Dec 23, 2017

Report: FBI deputy director plans to retire

Jacquelyn Martin / AP

FBI Deputy Director Andrew McCabe plans to retire in March "when he becomes fully eligible for pension benefits" according to a new report from the Washington Post.

Why it matters: McCabe is reportedly going to retire early because of the intense criticism he's received from Republicans, particularly as Special Counsel Bob Mueller's investigation has widened. And that scrutiny picked up after Trump abruptly fired former FBI Director James Comey because conservatives and Republicans wanted him to answer for Comey's decisions.

"The pressure on McCabe has only intensified," WashPost notes. The House Intelligence Committee recently questioned him for eight hours and two days after he went to Congress where he answered nine hours' worth of questions from the House Judiciary and Oversight committees.

Republicans are particularly mad at the FBI over their almost-relationship with the author behind the Trump-Russia dossier. After the 2016 election, the FBI reportedly offered to pay "to keep pursuing leads and information, but the agreement was never finalized," per WashPost.

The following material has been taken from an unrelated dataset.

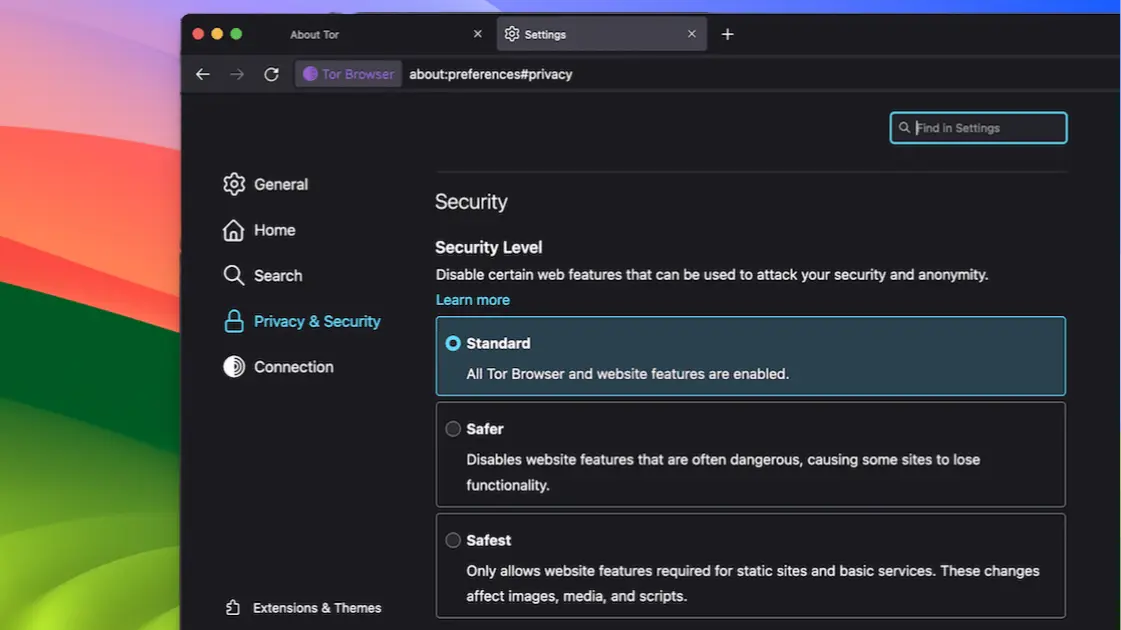The width and height of the screenshot is (1121, 630).
Task: Open the General settings section
Action: (x=281, y=183)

Earlier today, from Axios AM: President Trump's public lashing of the FBI, and the criticism by normally supportive Republican members of Congress, have damaged bureau morale, the N.Y. Times reports:

Director Christopher Wray, trying to move past his predecessor's era, "has kept a low profile, making sure his anodyne speeches inside and outside the F.B.I. do not inflame the White House."